Abstract

1. 1. ΦX174 phage protein is capable of interacting specifically with ФX174 phage DNA in the presence of Ca 2+, and the complex thus formed can be adsorbed to intact cells of Escherichia coli C. Phage DNA, initially sensitive to treatment with deoxyribonuclease, becomes resistant on contact with protein and subsequently with the cells. 2. 2. Preincubation of ΦX174 DNA with deoxyribonuclease results in a marked reduction in complex formation.
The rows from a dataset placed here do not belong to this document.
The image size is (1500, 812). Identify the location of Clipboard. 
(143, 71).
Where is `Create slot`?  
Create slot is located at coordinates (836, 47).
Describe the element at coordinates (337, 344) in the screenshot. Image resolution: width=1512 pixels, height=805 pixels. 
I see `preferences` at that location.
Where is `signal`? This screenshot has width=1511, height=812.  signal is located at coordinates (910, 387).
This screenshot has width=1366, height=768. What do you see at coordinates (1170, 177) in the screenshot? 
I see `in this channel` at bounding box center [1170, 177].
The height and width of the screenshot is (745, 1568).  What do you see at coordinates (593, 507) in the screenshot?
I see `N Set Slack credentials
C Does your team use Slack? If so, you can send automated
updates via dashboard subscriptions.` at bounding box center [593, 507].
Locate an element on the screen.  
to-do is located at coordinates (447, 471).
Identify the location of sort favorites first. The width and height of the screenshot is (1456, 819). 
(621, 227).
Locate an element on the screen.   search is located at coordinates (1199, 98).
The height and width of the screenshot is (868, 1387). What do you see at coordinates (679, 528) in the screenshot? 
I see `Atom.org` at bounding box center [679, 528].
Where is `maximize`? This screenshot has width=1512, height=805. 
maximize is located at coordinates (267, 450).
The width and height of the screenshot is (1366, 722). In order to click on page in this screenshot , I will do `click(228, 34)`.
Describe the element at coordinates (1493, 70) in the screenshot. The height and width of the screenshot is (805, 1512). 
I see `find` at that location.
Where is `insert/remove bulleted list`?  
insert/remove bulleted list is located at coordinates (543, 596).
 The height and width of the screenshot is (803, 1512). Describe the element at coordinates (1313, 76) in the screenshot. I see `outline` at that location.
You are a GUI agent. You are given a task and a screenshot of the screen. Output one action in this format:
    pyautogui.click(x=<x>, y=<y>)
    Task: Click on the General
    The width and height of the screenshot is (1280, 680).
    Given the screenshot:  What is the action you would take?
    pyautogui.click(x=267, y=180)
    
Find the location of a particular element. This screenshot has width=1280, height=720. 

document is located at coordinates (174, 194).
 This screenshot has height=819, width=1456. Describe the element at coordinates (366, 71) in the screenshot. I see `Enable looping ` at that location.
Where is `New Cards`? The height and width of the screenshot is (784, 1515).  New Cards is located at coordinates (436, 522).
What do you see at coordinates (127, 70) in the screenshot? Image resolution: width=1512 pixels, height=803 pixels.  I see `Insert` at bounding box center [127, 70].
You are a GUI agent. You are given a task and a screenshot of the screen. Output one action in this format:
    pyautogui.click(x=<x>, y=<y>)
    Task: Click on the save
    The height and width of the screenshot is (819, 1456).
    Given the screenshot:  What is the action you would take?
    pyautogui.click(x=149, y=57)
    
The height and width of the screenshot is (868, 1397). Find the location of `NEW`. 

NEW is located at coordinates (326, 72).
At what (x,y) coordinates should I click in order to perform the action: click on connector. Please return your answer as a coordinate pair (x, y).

Native double-stranded DNA, heat-denatured single-stranded or ultrasonically denatured DNA from E. coli have no ability to carry out this specific reaction. A fraction obtained by centrifugation at 105 000 × g for 2 h from E. coli C does not interact with ФX174 DNA. Ca 2+ can be effectively replaced by Zn 2+, Cd 2+ or Mn 2+ but not by Mg 2+, Cu 2+ or Ba 2+. 3. 3. When ФX174 DNA is incubated with ΦX174 protein for 12 h in the presence of Ca 2+, a complex in which DNA is contained in a form resistant to treatment with deoxyribonuclease is produced without additional incubation with the cells. It is therefore concluded that the ΦX174 DNA becomes surrounded by phage protein, producing a complex similar to the intact phage particle, after incubation for a longer time.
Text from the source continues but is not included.